- Collected data entries
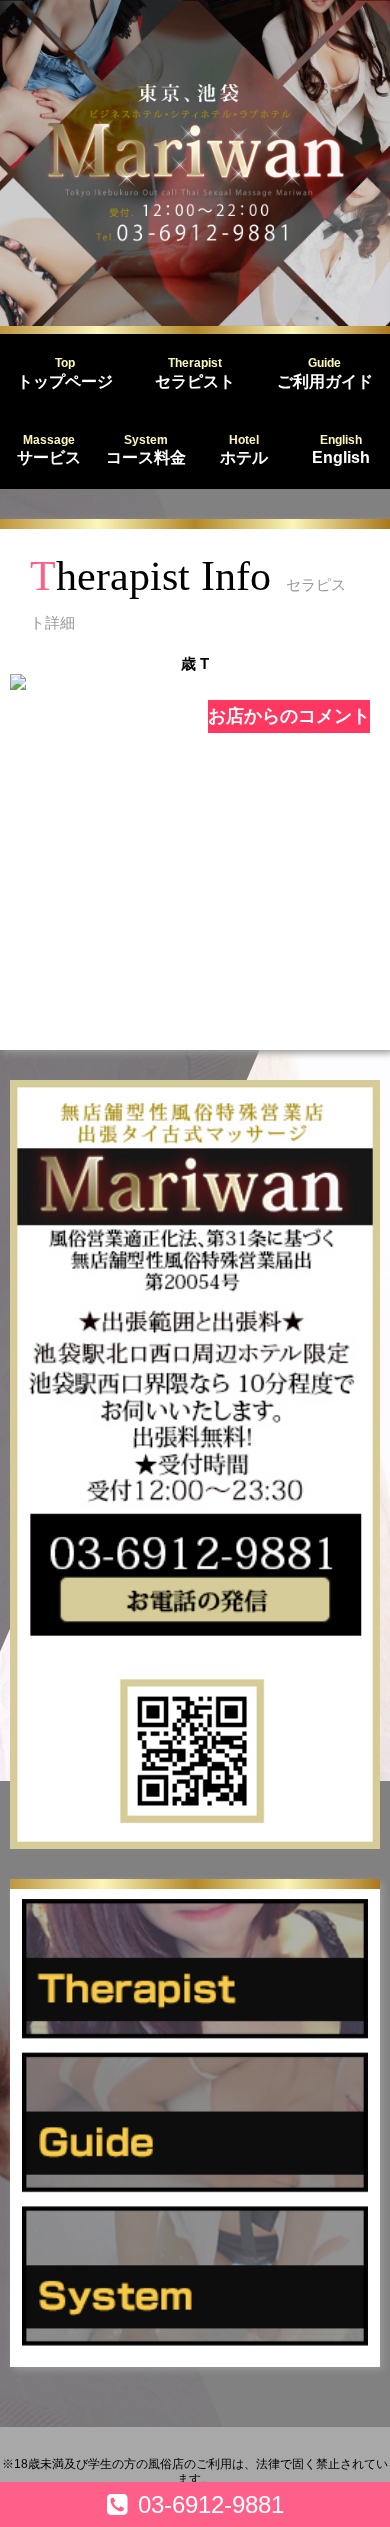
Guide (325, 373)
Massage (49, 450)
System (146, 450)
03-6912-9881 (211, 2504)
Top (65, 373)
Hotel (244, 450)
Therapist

==

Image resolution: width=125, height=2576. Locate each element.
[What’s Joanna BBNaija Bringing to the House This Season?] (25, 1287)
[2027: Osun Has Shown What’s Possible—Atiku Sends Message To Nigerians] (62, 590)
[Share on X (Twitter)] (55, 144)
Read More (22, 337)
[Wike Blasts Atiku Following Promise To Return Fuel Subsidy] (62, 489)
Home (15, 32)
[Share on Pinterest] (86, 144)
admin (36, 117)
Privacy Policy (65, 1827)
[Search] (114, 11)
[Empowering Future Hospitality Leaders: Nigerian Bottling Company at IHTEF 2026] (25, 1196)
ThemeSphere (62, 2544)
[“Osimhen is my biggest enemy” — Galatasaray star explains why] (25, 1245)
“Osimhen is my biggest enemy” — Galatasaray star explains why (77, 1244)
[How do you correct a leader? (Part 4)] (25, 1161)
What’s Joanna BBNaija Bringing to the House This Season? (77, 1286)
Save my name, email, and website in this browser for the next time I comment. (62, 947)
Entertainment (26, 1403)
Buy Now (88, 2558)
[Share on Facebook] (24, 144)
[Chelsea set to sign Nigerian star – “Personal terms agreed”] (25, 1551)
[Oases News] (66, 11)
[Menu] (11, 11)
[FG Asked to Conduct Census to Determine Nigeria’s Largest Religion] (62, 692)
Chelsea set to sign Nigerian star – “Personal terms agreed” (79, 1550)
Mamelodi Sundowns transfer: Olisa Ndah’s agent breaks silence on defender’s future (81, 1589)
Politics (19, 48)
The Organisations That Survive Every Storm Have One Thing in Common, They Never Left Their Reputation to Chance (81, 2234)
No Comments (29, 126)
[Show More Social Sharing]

- TRY IT
Using the records above, gather all lines where the string "terms" is present.

- TASK SOLUTION
[Chelsea set to sign Nigerian star – “Personal terms agreed”] (25, 1551)
Chelsea set to sign Nigerian star – “Personal terms agreed” (79, 1550)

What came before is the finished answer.